**CONSIGNE 1:**
D'après l'extrait sur l'héritage des biens dématérialisés, quel article du Code civil est cité au sujet des droits du propriétaire d'un bien ?
■ ■ ■ ■ ■
# Canard PC & Canardpc.com > Nos Autres Rubriques > [Jurigeek] La mort vous va si bien
Dans le film La vie d'Adèle, Léa Saindoux interprète avec délicatesse une jeune fille aux cheveux bleus. C'est très beau. Mais reste en suspens une vraie question. Que se passera-t-il quand elle sera morte, Adèle ?
A cette question que le réalisateur n'a pas été Kechiche de traiter, il n'y aura nulle réponse. Mais la question de la mort se pose. Tenez par exemple, quand une personne décède, ses héritiers ont le droit, eh bien, d'hériter de ses biens. Vous voyez, quand je vous dis que le droit, c'est simple, Ce n’est pas pour rire. Mais que se passe-t-il quand le de cujus, comme on l'appelle, était un joueur adepte de la dématérialisation ? Peut-il céder ses jeux achetés sur Steam ou ses musiques acquises sur Itunes ? C'est une question délicate.
Comme vous le savez, quand vous utilisez une plateforme de dématérialisation, vous disposez d’une licence d'utilisation, ce qui signifie que vous n'avez rien acheté. J'ai déjà eu l'occasion d'en parler, mais une petite piqûre de rappel ne peut pas faire de mal :
l'article 544 du Code civil nous dit que lorsque vous achetez un bien vous en êtes propriétaire et, partant, vous en avez tous les droits :
- usus, le droit de l'utiliser,
- fructus, le droit de l'utiliser d'une façon qui pourrait être rémunératrice, comme le louer
- abusus, le droit de le revendre, de le donner ou de le détruire.
■ ■ ■ ■ ■
**CONSIGNE 2:**
Dans les enregistrements, renommez « screenshot » en « capture » de la ligne contenant « You are a computer-use agent. Image » jusqu'à la ligne contenant « Action: pyautogui.click(x=860, y=187) », sans rien modifier d'autre, et recopiez uniquement ces lignes en omettant les images.

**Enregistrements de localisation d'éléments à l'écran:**
■ ■ ■ ■ ■
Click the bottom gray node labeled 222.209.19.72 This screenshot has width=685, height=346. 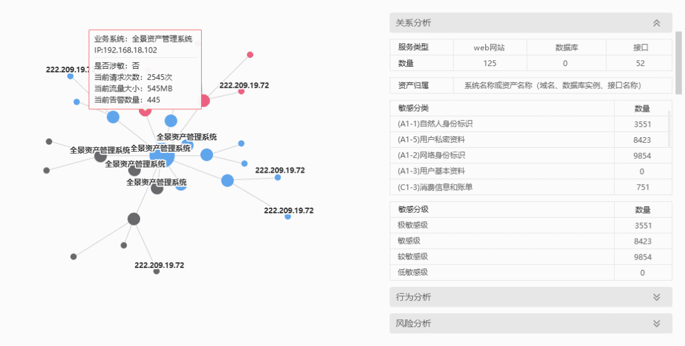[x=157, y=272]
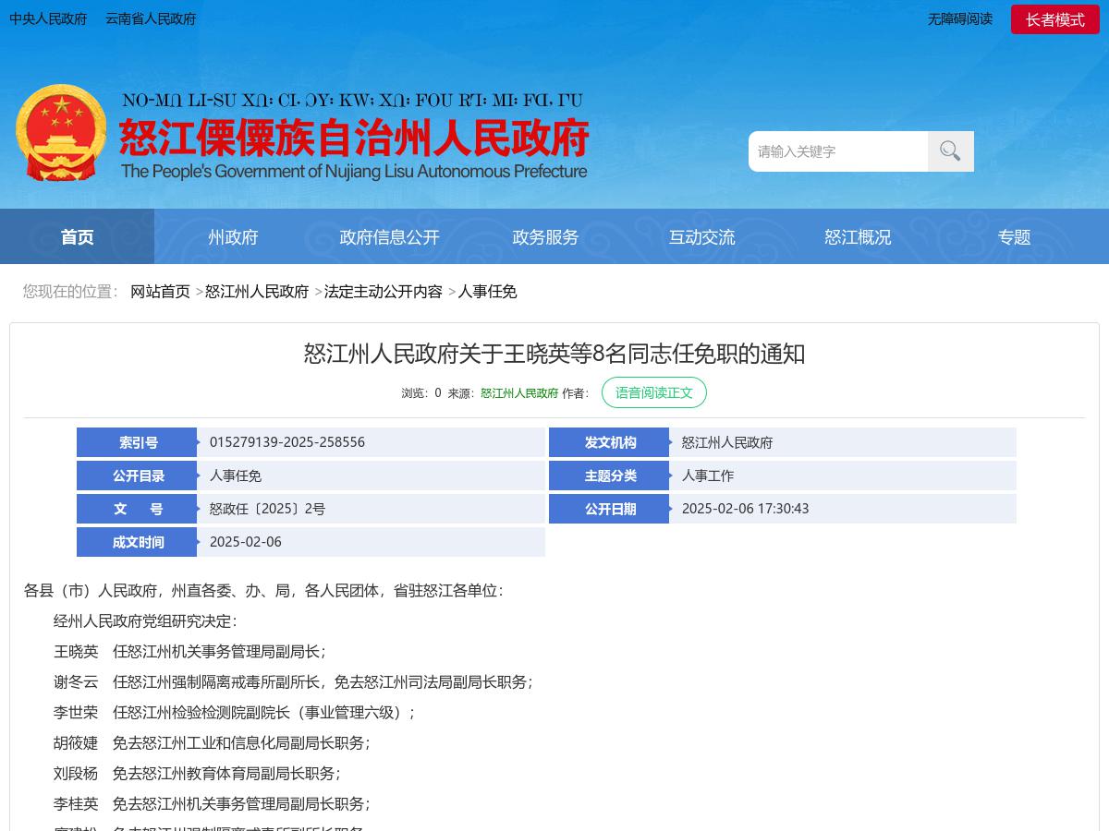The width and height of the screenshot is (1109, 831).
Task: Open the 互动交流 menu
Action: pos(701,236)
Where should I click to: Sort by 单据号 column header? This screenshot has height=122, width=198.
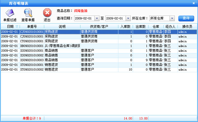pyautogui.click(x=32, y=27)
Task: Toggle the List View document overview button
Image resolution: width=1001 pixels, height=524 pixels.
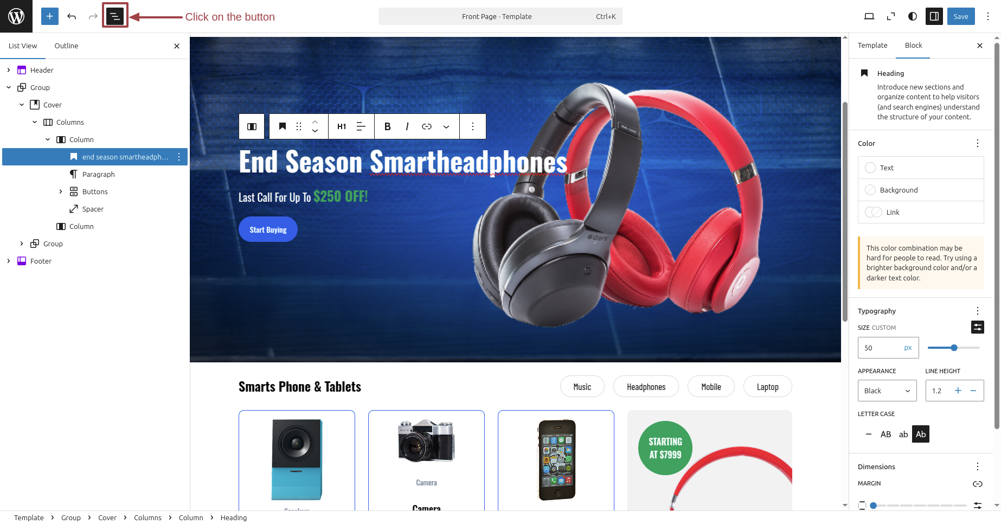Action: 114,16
■ ■ ■ ■ ■
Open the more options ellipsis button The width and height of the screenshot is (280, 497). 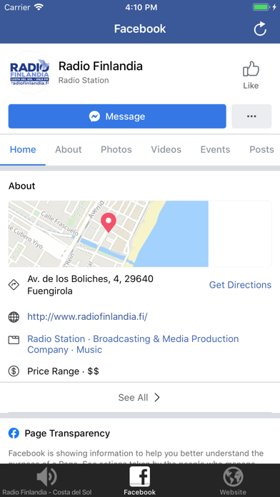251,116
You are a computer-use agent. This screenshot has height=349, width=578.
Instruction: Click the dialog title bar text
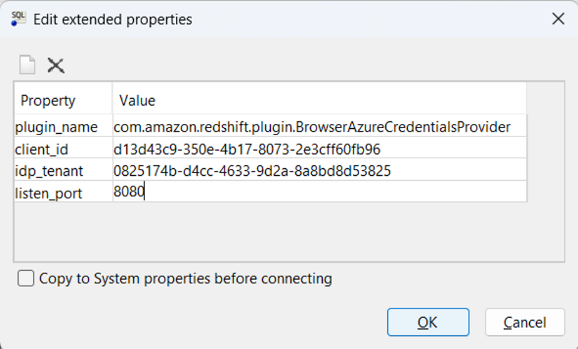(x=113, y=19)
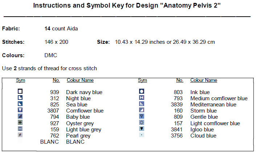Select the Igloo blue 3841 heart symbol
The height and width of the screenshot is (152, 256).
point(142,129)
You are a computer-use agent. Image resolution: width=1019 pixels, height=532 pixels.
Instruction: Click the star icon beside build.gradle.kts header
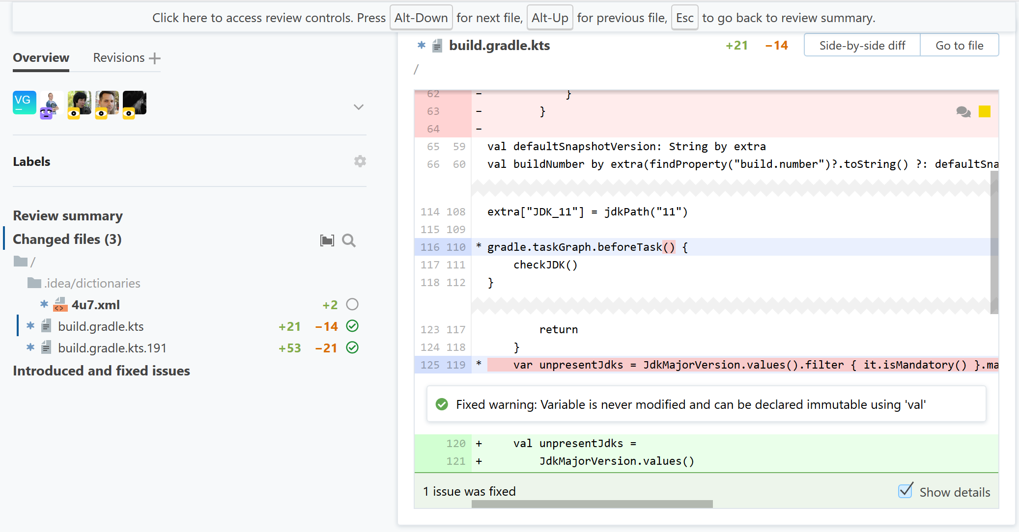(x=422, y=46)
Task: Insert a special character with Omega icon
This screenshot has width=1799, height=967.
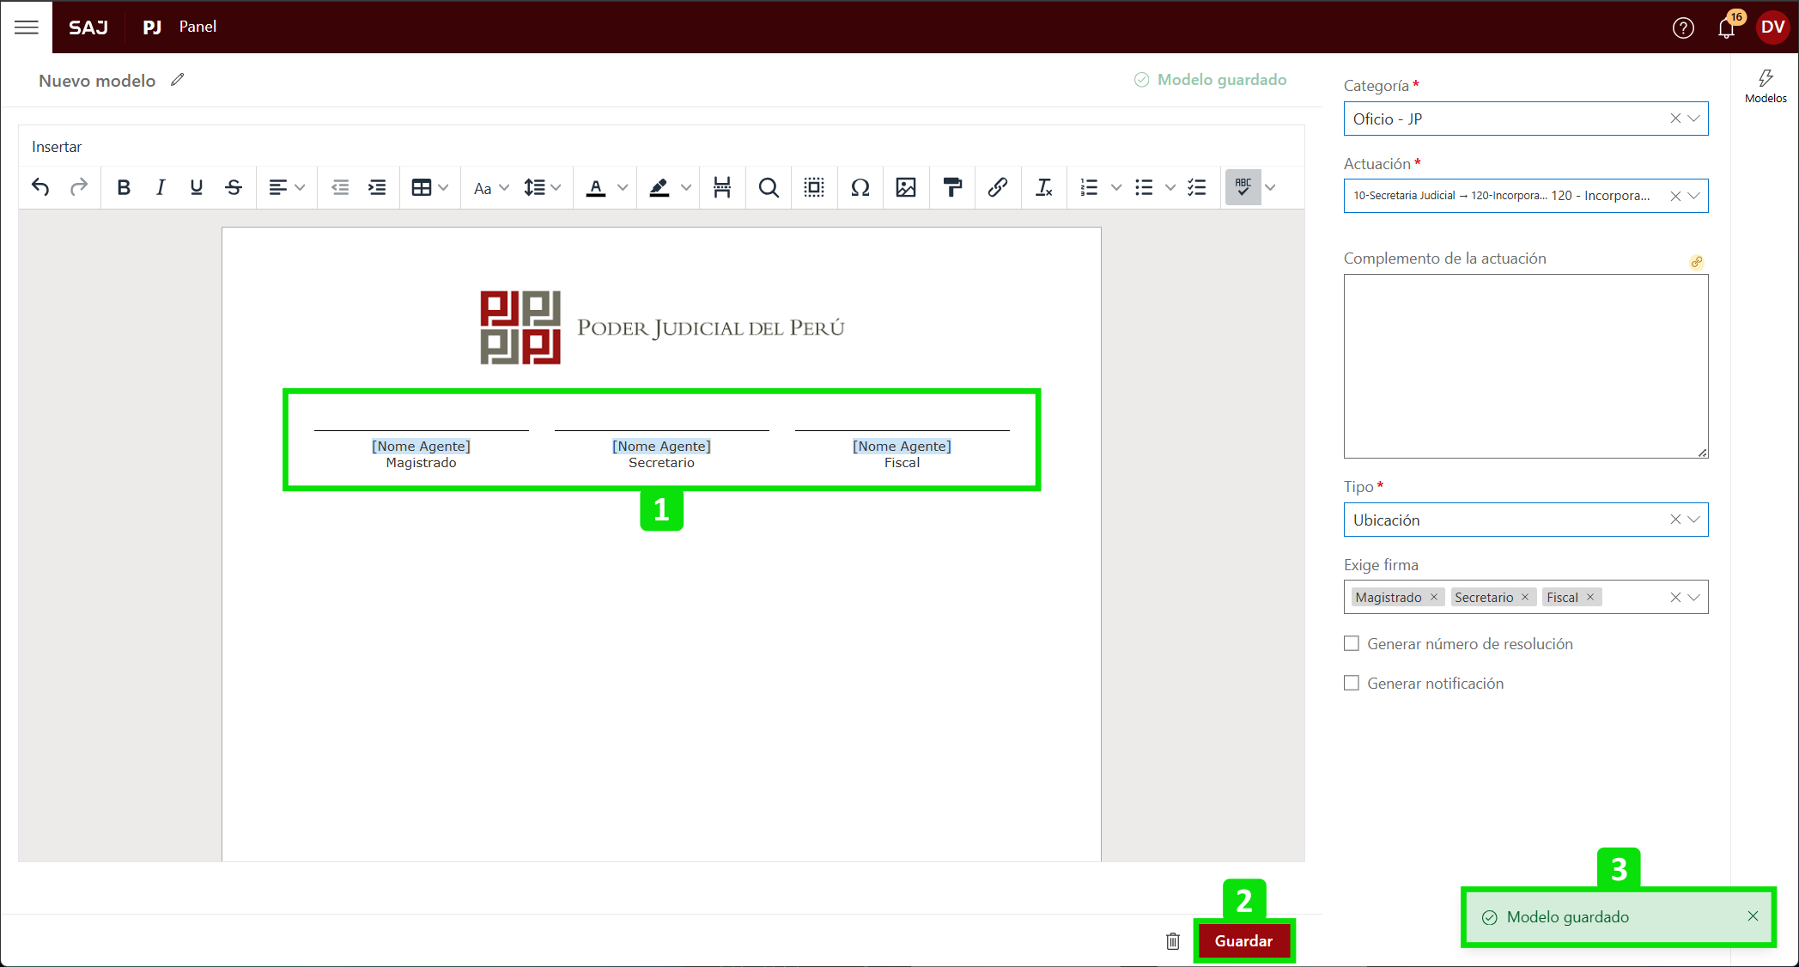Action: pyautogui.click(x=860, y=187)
■ ■ ■ ■ ■
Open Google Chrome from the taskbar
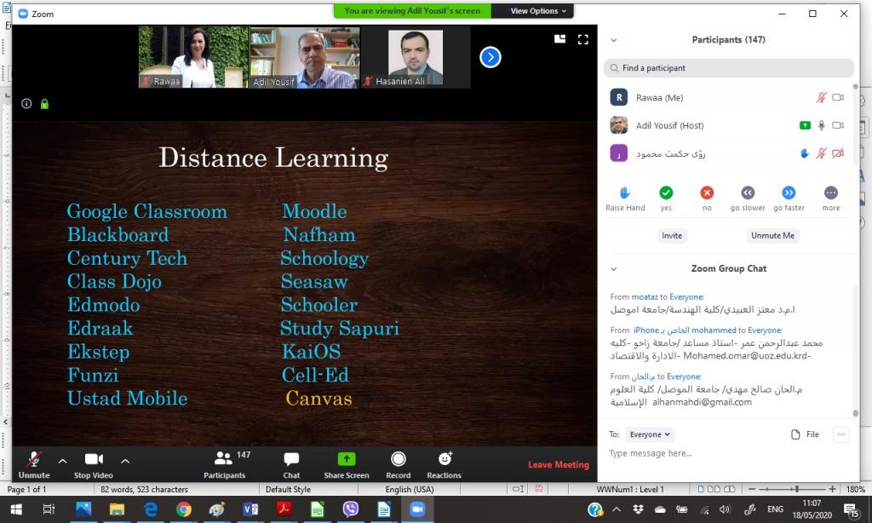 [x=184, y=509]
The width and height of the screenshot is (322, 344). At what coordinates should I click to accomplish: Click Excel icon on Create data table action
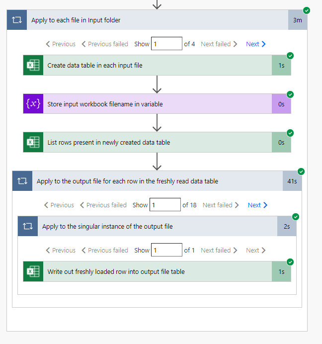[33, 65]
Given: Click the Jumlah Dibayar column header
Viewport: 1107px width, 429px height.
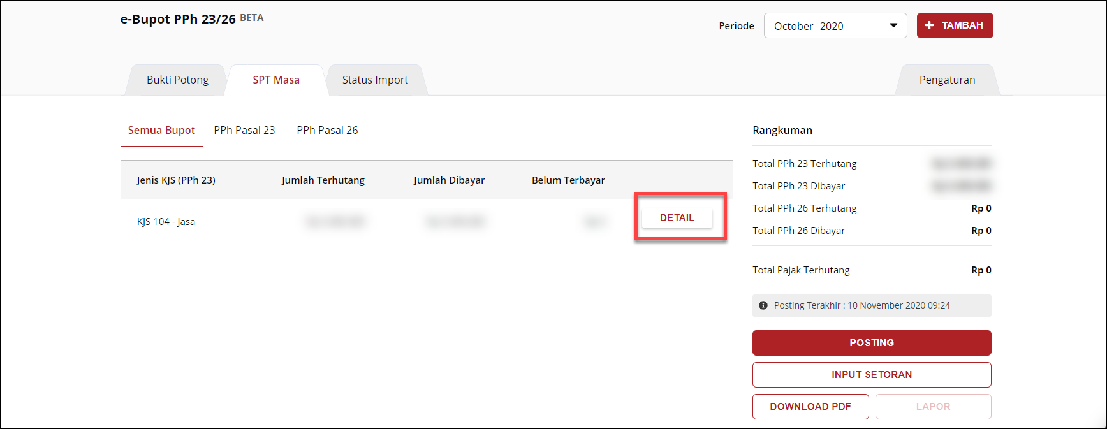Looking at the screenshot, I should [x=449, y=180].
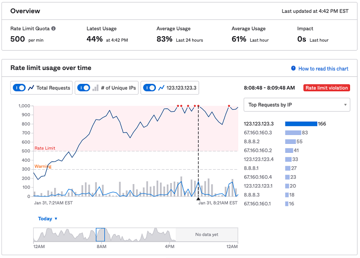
■ ■ ■ ■ ■
**CORRIGÉ 1:**
L'article 544 du Code civil.

**CORRIGÉ 2:**
You are a computer-use agent. Image resolution: width=1019 pixels, height=532 pixels.
Instruction: Click the star icon beside build.gradle.kts header
(x=422, y=46)
Task: Insert a special character with Omega icon
This capture has width=1799, height=967.
Action: pyautogui.click(x=860, y=187)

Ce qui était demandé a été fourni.